“It’s a schemer who put you where you are. You were a schemer. You had plans. Look where it got you. I just did what I do best-I took your plan and turned it on itself. Look what I have done to this city with a few drums of gas and a couple bullets. Nobody panics when the expected people get killed. Nobody panics when things go according to plan, even if the plans are horrifying. If I tell the press that tomorrow a gangbanger will get shot, or a truckload of soldiers will get blown up, nobody panics. But when I say one little old mayor will die, everyone loses their minds! Introduce a little anarchy, you upset the established order, and everything becomes chaos. I am an agent of chaos. And you know the thing about chaos, Harvey? It’s fair. “-The Joker, from the movie Dark Knight
This is a building snowmobiles post for the simple reason that no one else is covering this arsonist story or fire in this way (minus maybe War Nerd), or really getting into the concepts of the ‘attack by fire’. Oyler, the arsonist, is the ultimate definition of the super-empowered individual, and truly symbolizes a modern day Joker. Fortunately, he will be meeting the same fate as that character.
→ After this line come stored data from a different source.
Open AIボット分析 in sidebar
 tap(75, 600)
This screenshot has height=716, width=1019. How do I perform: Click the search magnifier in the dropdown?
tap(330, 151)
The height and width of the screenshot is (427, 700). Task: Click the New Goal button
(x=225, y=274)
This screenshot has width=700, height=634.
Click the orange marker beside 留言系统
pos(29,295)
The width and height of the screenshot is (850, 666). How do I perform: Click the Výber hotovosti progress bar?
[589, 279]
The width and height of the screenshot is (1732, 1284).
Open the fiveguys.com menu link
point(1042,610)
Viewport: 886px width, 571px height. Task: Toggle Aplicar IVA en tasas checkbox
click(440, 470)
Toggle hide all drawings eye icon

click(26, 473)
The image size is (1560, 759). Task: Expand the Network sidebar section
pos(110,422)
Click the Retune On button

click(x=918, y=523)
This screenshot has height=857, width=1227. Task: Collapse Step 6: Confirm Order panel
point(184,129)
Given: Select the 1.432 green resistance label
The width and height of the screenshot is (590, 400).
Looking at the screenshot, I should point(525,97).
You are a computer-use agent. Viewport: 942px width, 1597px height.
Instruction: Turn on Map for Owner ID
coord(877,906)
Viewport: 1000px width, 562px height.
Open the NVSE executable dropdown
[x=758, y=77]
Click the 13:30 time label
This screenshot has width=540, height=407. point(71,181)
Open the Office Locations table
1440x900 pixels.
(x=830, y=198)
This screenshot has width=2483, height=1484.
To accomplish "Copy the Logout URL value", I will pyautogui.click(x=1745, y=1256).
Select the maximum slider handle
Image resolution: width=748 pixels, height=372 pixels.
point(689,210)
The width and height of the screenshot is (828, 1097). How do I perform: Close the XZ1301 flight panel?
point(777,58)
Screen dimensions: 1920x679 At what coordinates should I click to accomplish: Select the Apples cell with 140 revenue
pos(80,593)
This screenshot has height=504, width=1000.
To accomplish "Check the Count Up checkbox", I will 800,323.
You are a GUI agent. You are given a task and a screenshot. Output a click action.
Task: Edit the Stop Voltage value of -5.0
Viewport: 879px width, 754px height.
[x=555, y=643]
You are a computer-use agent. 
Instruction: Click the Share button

Now of course I will not give a DIY class about using the attack by fire, but I do want to give a hint to the reader that this is stuff we need to be thinking about. Lets just say it should be in your toolbox of ideas, so you know how to defend against it. But according to the Geneva Convention, fire as an offensive weapon has been ruled out, hence why flame throwers are not used anymore. (I posted the protocol below) But if you read through it, it lists everything a terrorist or an insurgent wouldn’t mind doing to achieve a goal. So learning how to defend against it, is key.
But back to the attack by fire and the super-empowered individual. What Oyler did, is exactly what arsonists do, and that is get off on lighting fires. He had been perfecting his technique all summer in 2006, and the Esperanza Fire was his so called ‘masterpiece of chaos’. So what can we learn from this tragic event? I will attempt to answer that question, both from a smokejumper/forest fire fighter position, and from a security professional position, and also delve into the attack by fire from a warfighter and strategist point of view.
As a smokejumper, I fought many forest fires throughout the west. We would fight the small fires, and we would fight the big fires, it didn’t matter. We would fight naturally started fires(lightening started) and we would fight man made fires (trash fires, thrown cigarettes, etc.). But the most disheartening and frightening fires, are the ones set by arsonists. Especially arsonists that know what they are doing.